The unspoken mutual understanding is that you come away feeling satisfied because you’ve saved some money while the trader made a sale at a price that is not insulting. If you do buy something at the original asking price, you do it with a sense of meekness.

Weirdly, though, we seem to be meeker when the purchase is major. At flea markets we’re making a relatively affordable, once-off purchase of something that will likely last a few years. But when it comes to things we can’t pay for in cash, repeat expenses that may be lifelong, we don’t have the same haggling mindset. If anything, it seems that the bigger the item, the smaller the haggle.

Take home loans. Many of us simply accept whatever interest rate the bank charges. Some will get a few quotes to compare, take the best offer and leave it at that. We seldom go back again and ask for a better rate. Once the deal is done, so are we … for the next 20-25 years.

Very few of us ask the bank to revisit our interest rate every year or two, something we are entitled to and should feel compelled to do. On a bond of R1 million a 0.5% lower interest rate equates to a saving of around R400 a month. That saving can add up to hundreds of thousands over the lifetime of the bond.

Is there an investment that’s bigger than a home? Well, our retirement is something we ideally invest in for much longer than 20 years and it is arguably more valuable. Hands up anyone who haggled, or knows someone who haggled, over the fees they pay on their retirement investment.

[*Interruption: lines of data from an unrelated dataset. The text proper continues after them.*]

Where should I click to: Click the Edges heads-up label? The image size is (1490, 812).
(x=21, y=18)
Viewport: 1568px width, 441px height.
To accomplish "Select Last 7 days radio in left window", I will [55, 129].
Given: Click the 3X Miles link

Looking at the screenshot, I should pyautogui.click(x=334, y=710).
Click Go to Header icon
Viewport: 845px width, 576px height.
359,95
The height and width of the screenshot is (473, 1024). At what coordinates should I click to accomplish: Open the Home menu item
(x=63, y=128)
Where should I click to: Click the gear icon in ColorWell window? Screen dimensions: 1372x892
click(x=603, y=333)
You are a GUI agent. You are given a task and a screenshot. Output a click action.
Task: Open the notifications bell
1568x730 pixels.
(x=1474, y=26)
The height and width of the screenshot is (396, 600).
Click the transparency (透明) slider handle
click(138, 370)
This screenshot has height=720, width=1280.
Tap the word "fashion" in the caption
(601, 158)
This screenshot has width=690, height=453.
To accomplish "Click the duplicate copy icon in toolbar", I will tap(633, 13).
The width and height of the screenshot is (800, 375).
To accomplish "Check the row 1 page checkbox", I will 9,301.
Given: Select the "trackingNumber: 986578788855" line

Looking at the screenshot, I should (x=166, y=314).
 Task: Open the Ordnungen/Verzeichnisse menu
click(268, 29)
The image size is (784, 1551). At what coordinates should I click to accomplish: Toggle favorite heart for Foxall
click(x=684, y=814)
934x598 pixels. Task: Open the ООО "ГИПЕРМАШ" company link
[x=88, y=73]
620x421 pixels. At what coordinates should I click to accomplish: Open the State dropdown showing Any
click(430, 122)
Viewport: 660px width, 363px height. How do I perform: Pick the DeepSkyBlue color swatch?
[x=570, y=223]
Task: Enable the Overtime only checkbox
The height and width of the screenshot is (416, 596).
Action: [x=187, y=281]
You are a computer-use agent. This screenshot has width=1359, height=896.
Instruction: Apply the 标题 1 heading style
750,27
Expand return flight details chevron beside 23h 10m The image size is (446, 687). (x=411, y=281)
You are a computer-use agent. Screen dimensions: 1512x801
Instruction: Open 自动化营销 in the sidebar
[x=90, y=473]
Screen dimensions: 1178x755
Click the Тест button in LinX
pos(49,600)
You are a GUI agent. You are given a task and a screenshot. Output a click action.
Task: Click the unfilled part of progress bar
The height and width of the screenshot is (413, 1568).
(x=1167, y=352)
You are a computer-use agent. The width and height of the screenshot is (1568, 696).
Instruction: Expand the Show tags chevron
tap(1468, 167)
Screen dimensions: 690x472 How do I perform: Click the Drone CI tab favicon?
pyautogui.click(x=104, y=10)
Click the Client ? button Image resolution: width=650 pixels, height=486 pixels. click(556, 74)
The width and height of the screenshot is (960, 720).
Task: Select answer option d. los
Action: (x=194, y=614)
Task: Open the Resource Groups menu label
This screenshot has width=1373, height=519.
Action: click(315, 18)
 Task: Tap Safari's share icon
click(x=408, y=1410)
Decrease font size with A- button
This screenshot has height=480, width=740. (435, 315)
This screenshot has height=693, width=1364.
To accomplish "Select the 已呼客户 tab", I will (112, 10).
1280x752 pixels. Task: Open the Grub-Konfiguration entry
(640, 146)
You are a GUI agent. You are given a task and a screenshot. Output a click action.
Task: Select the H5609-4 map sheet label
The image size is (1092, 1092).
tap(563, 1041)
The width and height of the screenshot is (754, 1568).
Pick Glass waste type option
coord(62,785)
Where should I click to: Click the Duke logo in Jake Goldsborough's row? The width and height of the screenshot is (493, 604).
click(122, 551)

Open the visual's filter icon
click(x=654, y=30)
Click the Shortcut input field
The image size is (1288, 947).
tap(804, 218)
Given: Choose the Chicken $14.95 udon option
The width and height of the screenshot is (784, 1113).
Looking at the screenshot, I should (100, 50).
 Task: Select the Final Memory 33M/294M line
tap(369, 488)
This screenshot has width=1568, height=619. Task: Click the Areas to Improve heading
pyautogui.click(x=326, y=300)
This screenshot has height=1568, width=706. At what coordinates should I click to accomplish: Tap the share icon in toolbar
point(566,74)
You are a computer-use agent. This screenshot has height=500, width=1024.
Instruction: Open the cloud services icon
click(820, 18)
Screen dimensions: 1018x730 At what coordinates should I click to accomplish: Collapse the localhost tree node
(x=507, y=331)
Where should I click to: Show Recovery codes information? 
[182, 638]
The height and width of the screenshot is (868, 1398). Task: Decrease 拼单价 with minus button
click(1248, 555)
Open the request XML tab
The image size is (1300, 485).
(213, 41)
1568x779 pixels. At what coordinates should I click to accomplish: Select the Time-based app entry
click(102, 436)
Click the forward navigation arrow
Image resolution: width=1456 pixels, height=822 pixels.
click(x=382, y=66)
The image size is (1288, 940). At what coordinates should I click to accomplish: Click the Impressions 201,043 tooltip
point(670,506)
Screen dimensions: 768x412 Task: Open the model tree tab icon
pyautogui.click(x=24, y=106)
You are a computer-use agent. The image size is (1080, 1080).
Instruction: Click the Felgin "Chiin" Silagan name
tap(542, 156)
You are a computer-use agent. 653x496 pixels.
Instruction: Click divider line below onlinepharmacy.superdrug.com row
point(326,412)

Anyone?

The vast majority of us don’t give a second (or even a first) thought to investing fees. Possibly because money doesn’t physically change hands like it does at a flea market.

Most people pay around 3% a year for their retirement savings. It sounds like a small number until you realise that on an investment worth R1 million, you pay R30 000. That 3% is charged every year, and over 40 years you would end up paying more in fees than you originally put in. It doesn’t only affect what you pay. It decreases how much money there is to grow, and how much that growth compounds, and how much money you end up with. You could be paying 1% in fees, which is a third of what most people pay and can mean twice as much money when you retire.

So, do you want to save money on your retirement investment? Shop around. Challenge your advisor. Ask your financial institution to drop its fee. Leave and go to a new financial institution. Get a comparative quote. Do what you have to do to get your haggle on.